Ahora todo me importa un pepino, así que seguimos por la Maximilianstrasse (Calle de Maximiliano). Hay muchos clichés sobre la zona de compras más famosa de Múnich: por aquí pasan los coches más caros; aquí están las tiendas más caras, las personas más caras y la concentración más alta de turistas árabes. Mi objetivo es entrar en la boutique de Gucci, porque me quiero comprar un bolso para hombre. Antes de que pueda siquiera acercarme, me ve el empleado de seguridad y atranca la puerta de cristal a la velocidad de la luz. Estoy plantado delante de la tienda algo fastidiado. El empleado de seguridad me mira a través de la puerta.
Frank, que siempre anda buscando la foto perfecta, está en la acera de enfrente y tira fotos entre los coches que están aparcando. Al empleado, que está observando, se le enciende la bombilla. Desatranca la puerta a igual velocidad, me saluda a gritos y me hace señas para que entre. Le digo: “¿No me acabas de cerrar la puerta ante las narices?”
No responde en absoluto, sino que salta directamente: “¿Eres un famoso?” Ante tal desfachatez sólo puedo responder: “Si, claro, soy un jugador del Bayer de Múnich, ese paparazzi idiota me lleva siguiendo todo el día”. El empleado me mira enfadado. No sabe si creerme. Me doy la vuelta y decido no comprar nada en el Gucci por esta vez. Más tarde anoto en el cuadernillo: “El bañador es tabú en la tienda de Gucci, a no ser que seas famoso”.
Más tarde anoto en el cuadernillo: “El bañador es tabú en la tienda de Gucci, a no ser que seas famoso”.

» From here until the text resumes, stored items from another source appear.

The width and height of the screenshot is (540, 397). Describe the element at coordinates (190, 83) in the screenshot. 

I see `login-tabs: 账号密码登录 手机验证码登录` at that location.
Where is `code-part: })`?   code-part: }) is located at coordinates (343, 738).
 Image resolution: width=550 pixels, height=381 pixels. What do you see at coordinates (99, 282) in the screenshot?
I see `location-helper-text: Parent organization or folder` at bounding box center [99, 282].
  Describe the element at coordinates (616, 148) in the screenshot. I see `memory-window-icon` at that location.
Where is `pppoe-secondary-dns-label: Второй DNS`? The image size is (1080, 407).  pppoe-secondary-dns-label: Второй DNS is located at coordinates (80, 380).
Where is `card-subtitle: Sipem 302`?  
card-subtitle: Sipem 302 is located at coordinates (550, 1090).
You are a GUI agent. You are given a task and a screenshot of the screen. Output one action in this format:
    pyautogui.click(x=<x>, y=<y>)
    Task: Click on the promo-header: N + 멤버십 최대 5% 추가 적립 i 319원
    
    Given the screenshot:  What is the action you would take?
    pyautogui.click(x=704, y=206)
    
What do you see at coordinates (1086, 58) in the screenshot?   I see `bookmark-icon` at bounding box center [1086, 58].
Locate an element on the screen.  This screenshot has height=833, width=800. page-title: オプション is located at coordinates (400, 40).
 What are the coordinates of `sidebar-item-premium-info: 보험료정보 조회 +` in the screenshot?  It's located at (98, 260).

Por la noche hago un repaso de la tarde y me sorprende un poco, con qué facilidad he podido pasearme por la ciudad con semejante atuendo. Raras veces he llamado realmente la atención. Los muniqueses parecían no sorprenderse demasiado por lo que llevaba puesto. No es tan fácil sorprender a la gente de la ciudad. Voy a tomar algo con amigos y disfruto de mi cerveza y la última luz del día en el Isar. En bañador.